* **Given passage**:
From 1 July the level of government support for the furlough scheme will reduce. The government contribution will fall to 70%, subject to a cap of £2,187.50 per month. The employer will now be required to make a contribution of at least 10% (up to £312.50) to maintain the 80% employees were previously entitled to. Employers can continue to voluntarily top up wages above the 80% minimum, or above the cap, if they wish.

From 1 August the government contribution will fall to 60%, meaning the employer will need to pay 20%. This will remain in place until the end of September when the scheme is set to close.

In June, the Chancellor rejected calls to extend the furlough scheme following the delay of the lifting of restrictions from 21 June to 19 July.

Brexit - EU VAT changes

Several key changes to EU VAT law are to be enacted from 1 July.

The first change is the abolition of small consignment relief which exempted items worth less than €22 from VAT. From 1 July, UK businesses can elect to join the new Import One Stop Shop, meaning that any shipments valued at less than €150 will need to have VAT charged at the point of sale (rather than having import VAT imposed). This VAT must be paid over via a new IOSS return, made every month. UK businesses need to register in a single country for the IOSS. It is intended that this will be a simpler method than requiring the customer to become the importer of record (and therefore responsible for all customs paperwork and charges).

One complication is the requirement for non-EU businesses to appoint a local intermediary. As the intermediary may be jointly and severally liable for any VAT debt, the charges for this can make EU selling a very expensive option. It is hoped that the UK will be exempted from the requirement by the time the scheme is in place, but this remains to be seen at the time of writing. Of course, as the IOSS is optional an alternative is to simply continue with the situation that has been in place since 1 January, i.e. payment of import VAT.

The distance selling thresholds (of €35,000 or €100,000) are being withdrawn from 1 July and replaced by an EU-wide threshold of €10,000. The Mini One Stop Shop (MOSS) is being replaced by a significantly extended version with the One Stop Shop (OSS). The non-Union version of the scheme is also expanded for non-EU established businesses selling services on a B2C basis to EU customers, to include services subject to EU VAT, i.e. where the place of supply is in the EU. Previously, only a limited range of online services (e.g. telecommunications) were covered under MOSS but under the new version, all services will be included.

Information on both schemes is available here.

* **Given data**:
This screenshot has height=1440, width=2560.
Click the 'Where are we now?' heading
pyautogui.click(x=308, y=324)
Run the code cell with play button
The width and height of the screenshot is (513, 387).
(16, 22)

* **Work to complete**:
A: Translate this sentence from the passage on furlough and EU VAT changes into Spanish: "Several key changes to EU VAT law are to be enacted from 1 July."
B: From the passage on furlough and EU VAT changes, retype the part that opens with the words containing "From 1 July the" and closes with "to 19 July.".

* **Answers for each item**:
A: Varios cambios clave en la legislación de la UE sobre el IVA entrarán en vigor a partir del 1 de julio.

B:
From 1 July the level of government support for the furlough scheme will reduce. The government contribution will fall to 70%, subject to a cap of £2,187.50 per month. The employer will now be required to make a contribution of at least 10% (up to £312.50) to maintain the 80% employees were previously entitled to. Employers can continue to voluntarily top up wages above the 80% minimum, or above the cap, if they wish.

From 1 August the government contribution will fall to 60%, meaning the employer will need to pay 20%. This will remain in place until the end of September when the scheme is set to close.

In June, the Chancellor rejected calls to extend the furlough scheme following the delay of the lifting of restrictions from 21 June to 19 July.